Obviously, Artificial Intelligence and the Semantic Web are two different things, (AI is essentially the creation of a computer which can ‘think’, whereas the Semantic Web is more concerned with allowing a computer to ‘know’), but what they both have in common is the desire to make computers more responsive.

This was our theme for our lecture and lab work this week, the Semantic Web. As mentioned earlier, the idea behind the Semantic Web is to advance to a situation where data is not only machine-readable but machine-understandable. This has been the ambition of Tim Berners-Lee and his World Wide Web Consortium (W3C) for many years now, but the goal is still some way off. The solution lies in the ways in which data is encoded on the web. For a Semantic Web to exist, a far greater depth of metadata needs to be added to data and documents. This would make the process of Information Retrieval far more efficient, because a search engine would no longer have to make good ‘guesses’, because everything would be unambiguously tagged. Consequently, information processing and discovery could become automated.

To try to facilitate this, W3c have helped develop a Resource Description Framework (RDF), which aims to give a grammar for how things are described on the web. Taxonomies can be created to identify things, and ontologies to create logical rules for inferences which can be made about them. This helps create a Semantic Web stack, the building blocks of a Semantic Web; the RDF adds metadata to web resources; an RDF Schema is used to create a taxonomy for it; and Web Ontology Language (OWL) creates an ontology to add a greater sense of meaning. The W3C wants everyone who wishes to add this depth of metadata to their resources, to use the same language. Only if a uniform way of doing things is agreed and applied, can a Semantic Web stand a chance of coming about.

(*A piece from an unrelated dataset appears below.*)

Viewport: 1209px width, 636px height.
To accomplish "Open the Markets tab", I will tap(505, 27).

This is a massive simplification of what is a very complex topic. The reality is, that only a small proportion of web developers are even considering it as an issue. In the lab we looked at how www.artistsbooksonline.org uses the Text Encoding Initiative (TEI) to mark-up its text. The site is a web repository for art works which adds a great depth of metadata in order to improve the experience for the user.

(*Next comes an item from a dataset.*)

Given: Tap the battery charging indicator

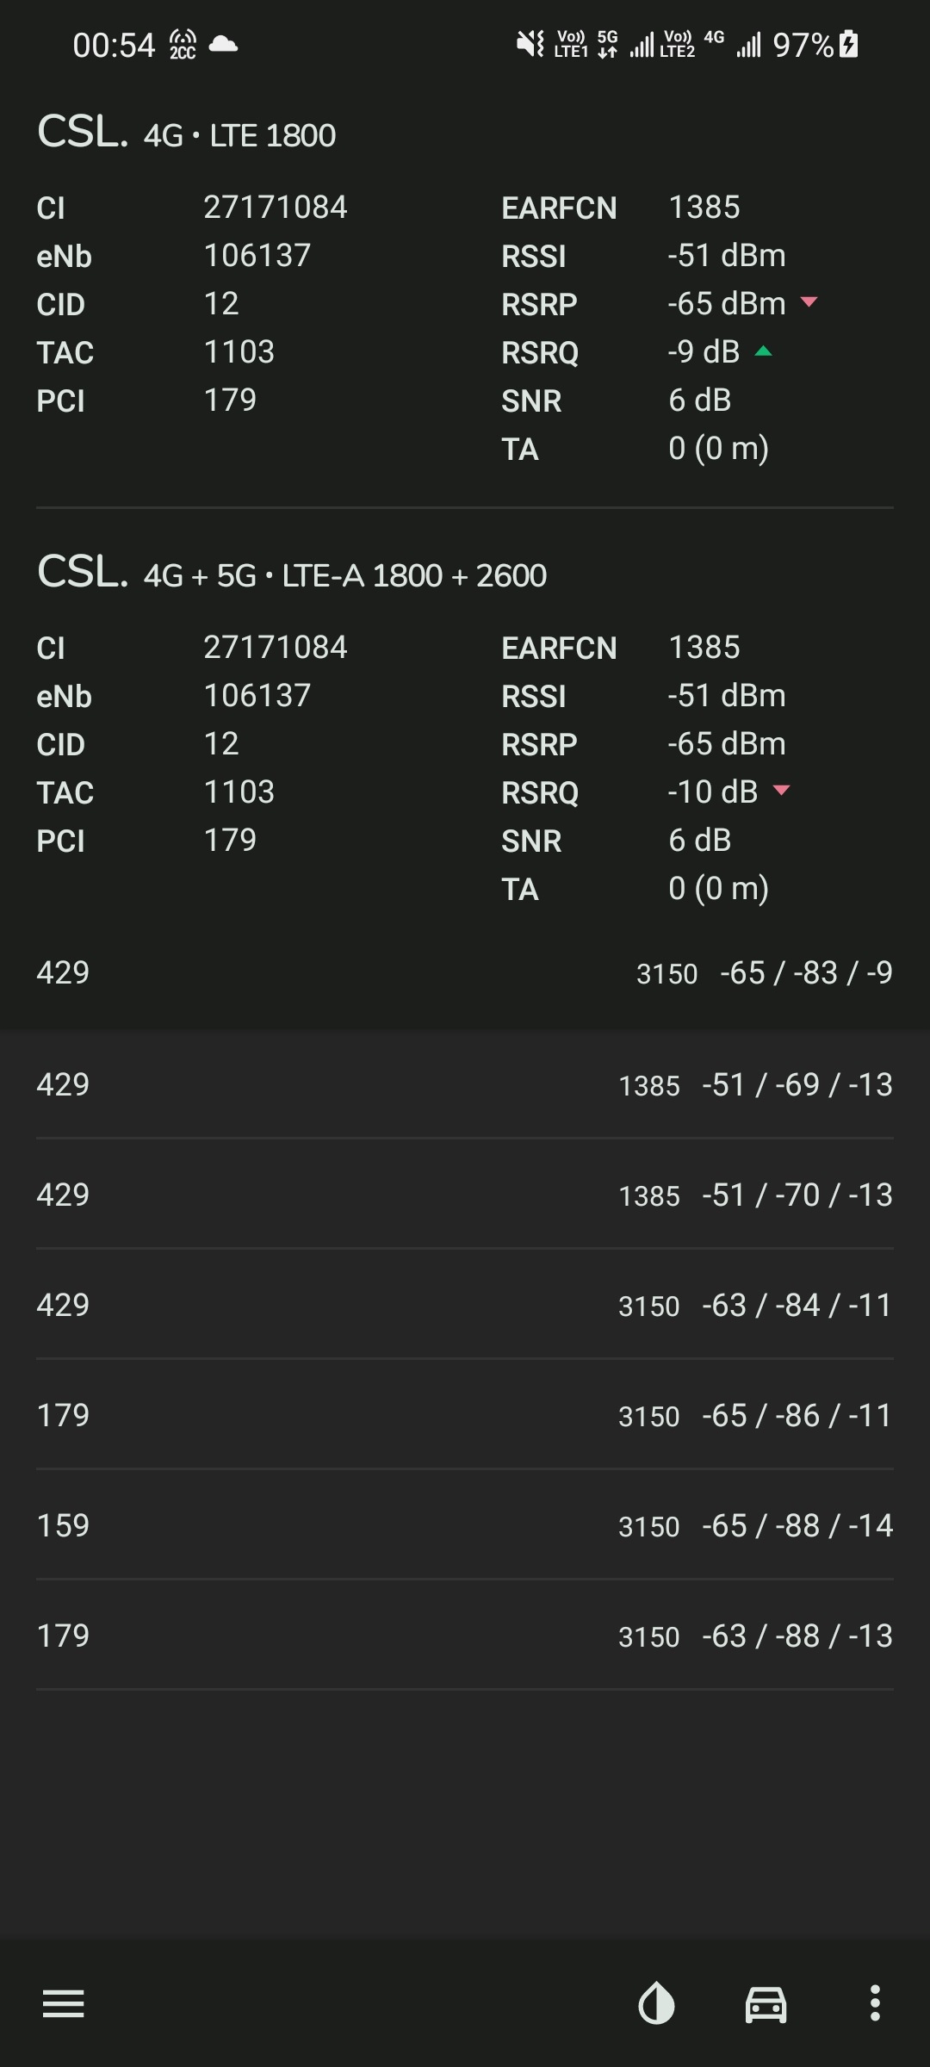Looking at the screenshot, I should [x=849, y=44].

Each work has related metadata provided under 3 hierarchical headings: Work>Edition(s)>Object(s)

The site describes the headings as follows:

4artists books online 3 level structure

The site uses  RDF triples to try to bring a greater sense of meaning to the data it presents, as in the following example:

Subject                                                        Predicate                                Object

Johanna Drucker                                          Wrote                  Dark, the bat elf banquets the pupae

Dark, the bat elf banquets the pupae    Was published                     In 1972

Below, you can see how the site displays the work alongside its metadata.

dark

The TEI mark-up which the site uses, requires a Document Type Definition (DTD) which defines the elements and attributes of each page of XML.

markup

This XML metadata isn’t available to view for the individual works on the site, rather, we just view it as human-readable data. Nevertheless, the fact that this mark up has been added, means that the site is very navigable and has a high level of functionality, something which it shares with the Old Bailey Online site I discussed in my previous post. These two sites do give some indication of what’s possible to achieve when one attempts to attach a high degree of metadata to a resource. It’s clear that an awful lot of work has gone into making this possible and here lies the problem. For a Semantic Web to exist, there needs to be a universality of this level of coding, but for a range of reasons, primarily, time and lack of knowledge, we’re unlikely to see it’s widespread adoption in the near future.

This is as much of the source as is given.